### About this exercise
Write out the data below in full, unchanged, minus the images.

Items listed in a dataset
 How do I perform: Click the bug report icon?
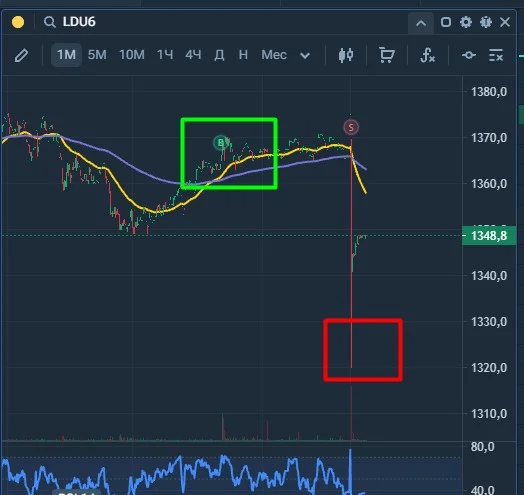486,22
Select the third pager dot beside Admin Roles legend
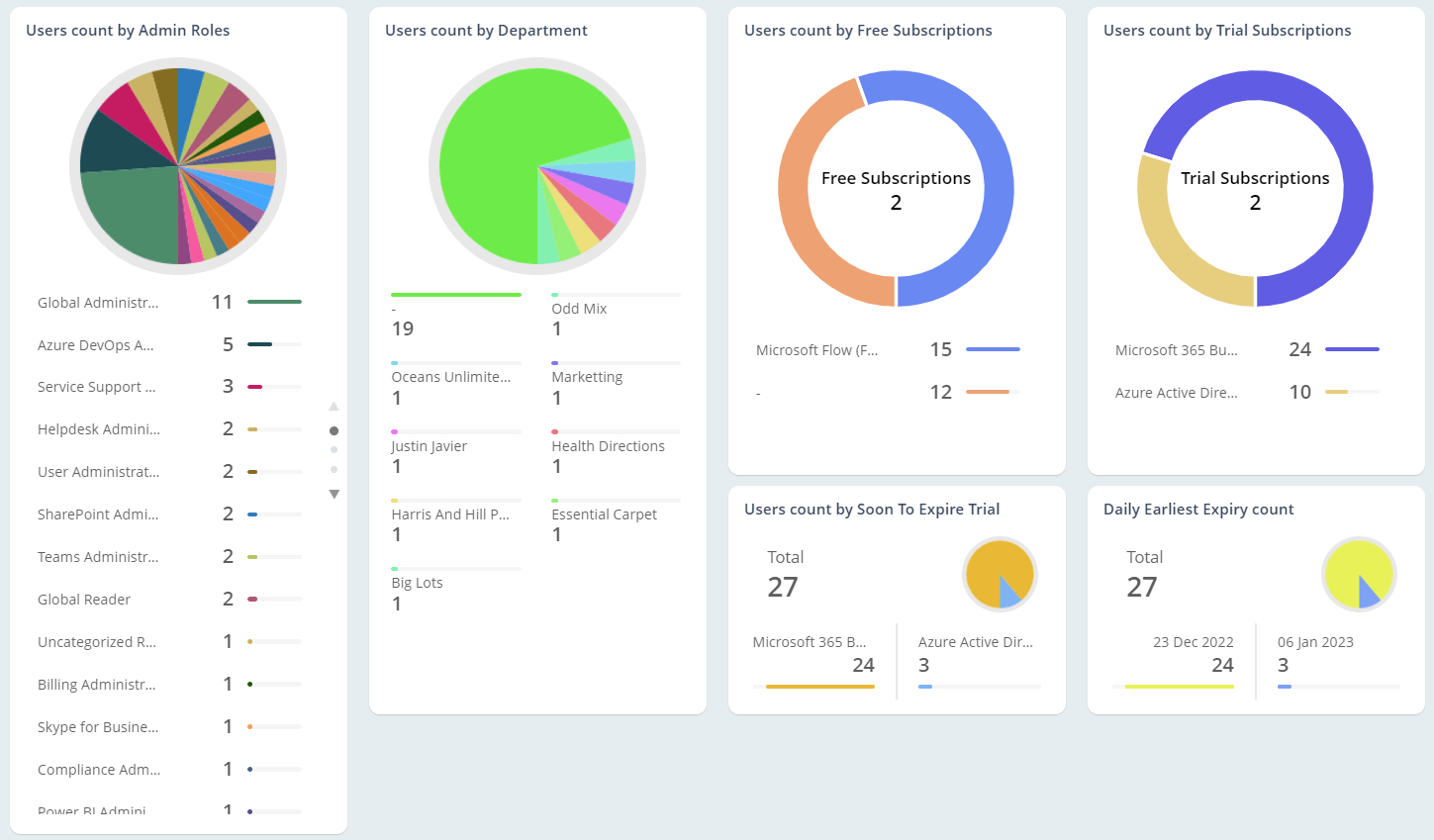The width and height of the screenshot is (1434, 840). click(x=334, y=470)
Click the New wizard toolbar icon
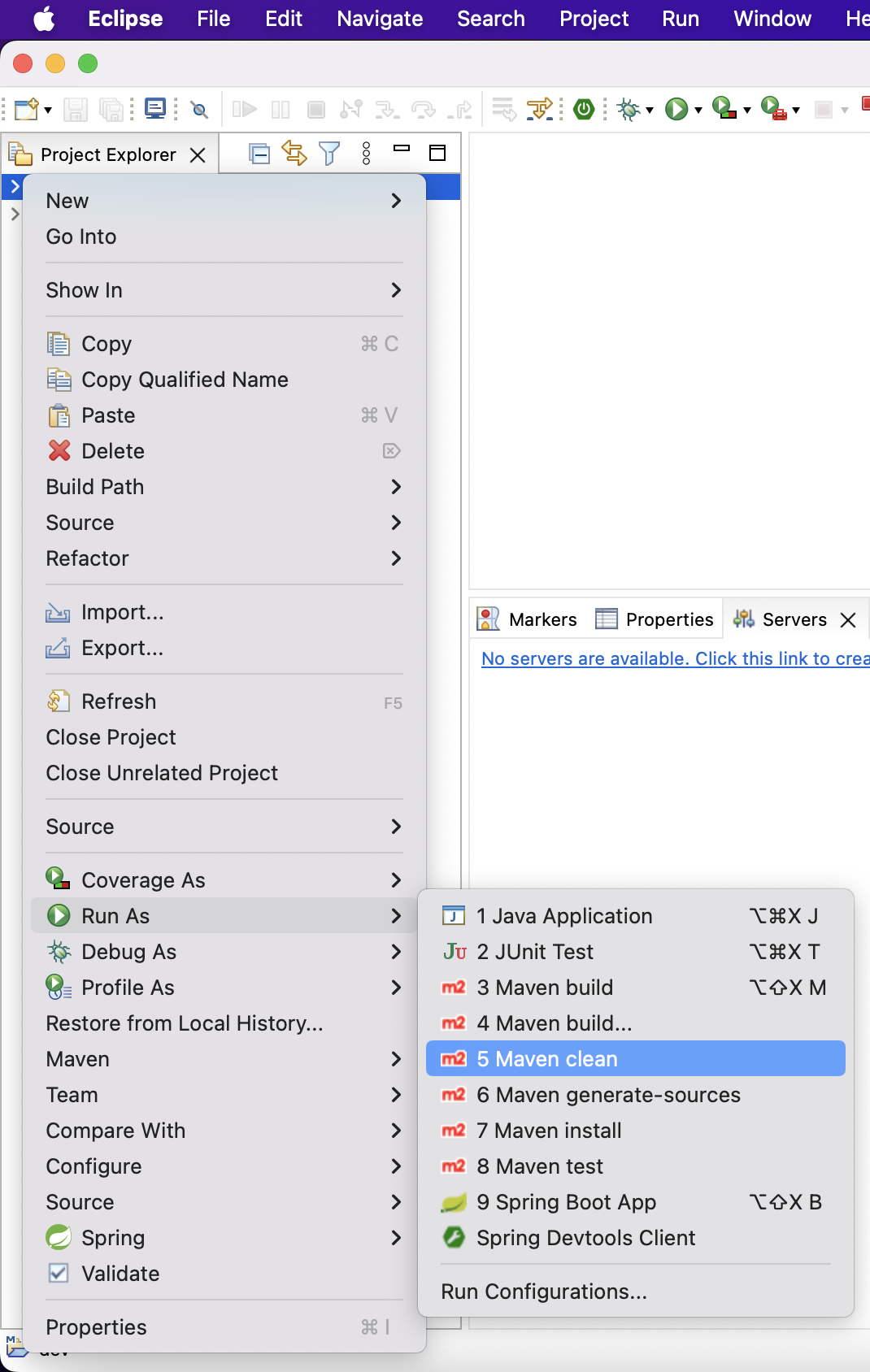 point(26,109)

### Reply
 How do I perform: Click the bug report icon?
486,22
Select the third pager dot beside Admin Roles legend
The width and height of the screenshot is (1434, 840). click(x=334, y=470)
Click the New wizard toolbar icon
 point(26,109)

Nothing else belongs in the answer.